Note : some spoilers ahead
It was sometime in 2011-12 that I was assigned the court beat by my office. I had been to lower courts before but never covered them regularly. One of the first things any person who goes to an Indian court would notice is that they look and feel nothing like the courts Bollywood has told us exist. High court has some of the flowery language and the imposing structures, but most other courts are rooms with chairs lined up and a slightly raised platform for the judge; sometimes there isn’t even a proper witness stand, the accused just stand somewhere near the judge’s platform. High court was always a stimulating experience, intellectual Parsi (noted ones mostly Parsi in Bombay HC) lawyers all in flowing robes talking on points of law, making commentary on oddities of our lives and the judges leaning forward and listening to them as the AC hummed on. Sessions court on the other hand was a tough nut, trials didn’t start on time, they didn’t always follow the order mentioned on the notice board, there was no AC and there were too many criminals roaming the lobby accompanied by cops. Lawyers here were mostly vernacular.

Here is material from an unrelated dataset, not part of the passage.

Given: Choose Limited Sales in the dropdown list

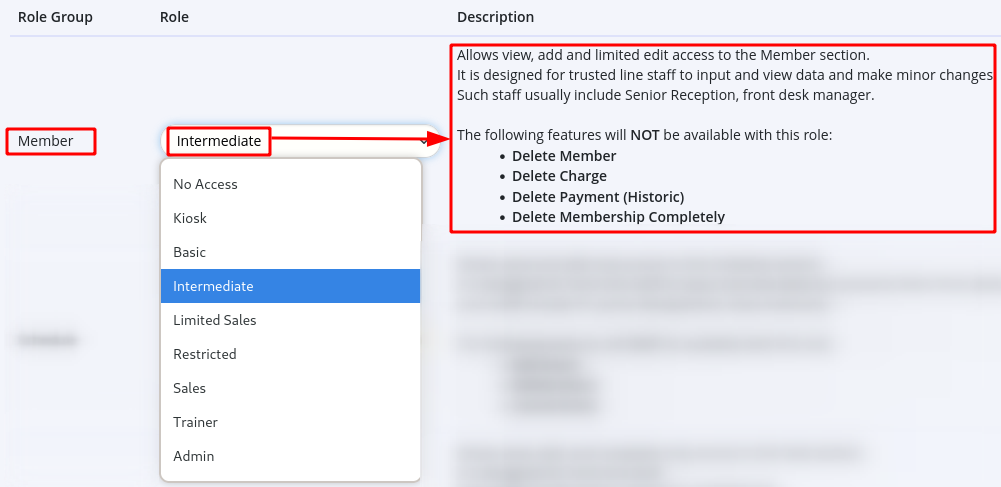Looking at the screenshot, I should pos(214,320).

As I spent time covering courts, any time I saw a movie scene showing courts, I would wonder if anyone would show courts as they are – the court staff shooing you away a mile ahead in the corridor if a judge was passing by, how each court room had stacks and stacks of papers that seemed to have hardly ever been taken out from that position, how journalists would sometimes use these stacks of papers to sit on when the court was full, how tareekh pe tareekh is not just a dialogue but something every journalist and lawyer buys a special diary to note in.
Jolly LLB tried to capture some bits about lower courts humourously, but Chaitanya Tamhane’s Court does more seriously. Your first introduction to the lower court is of a wide shot with a police van coming in and just in front of the van is a lawyer literally selling his services to a lady walking in – affidavit, notary I do everything ma’am. This is exactly what happens when you enter a lower court compound, the many salesmen lawyers, men and women who are just starting out follow you like tourist guides in Agra. That Tamhane shows this as his first shot of a court in the movie, shows how real he wants to keep this movie.
But I felt the title Court is a tad misleading. The movie doesn’t just talk of the trial, a better title would have been Humans of Mumbai. On one hand you have the folk singer, a dying breed and hence aptly an ageing man, on the other the suave pub going, supermarket shopping Gujarati lawyer. You have the middle class Maharashtrian prosecutor whose family cheers while watching a play on Marathi manoos and then you have the upper middle class judge who does his job as per law but believes in gem stones and goes on a summer vacation of the kind where families play antakshari on the bus and men discuss MBA salaries over drinks. And last but not the least you have the sewer worker’s wife, living in her squalid quarters, no charity for her, all she wants is a job now that the husband is dead.
While the starting point of the movie is the trial, the movie is more about a lived in reality. This reality is so relatable to anyone who has even fleetingly lived in Mumbai. While that is one of the biggest strengths of the movie, it can also be a drawback. Foreign audiences may relate to the complicated nature of governments and their attitudes to dissent but may not get the subtleties about life in a BDD like chawl or the references to mill workers and several cultural references. These are specific to Mumbai, a part of folklore in this city of Bollywood, but not elsewhere. I felt this about Maharashtra’s earlier Oscar nomination Harishchandrachi Factory also, some of the references were too local for an international audience. And yet, as some reviewers have already pointed out, it would be nice if the government selects Court for the Oscars next year.
As I walked out from the hall, that only had 20 people in attendance, on to the street, I noticed the pace of my walking, it felt as if I was a character in the movie. After all, I was living the same reality, walking the same streets, seeing the same conflicting narratives. After all, I am as of now, a human of Mumbai.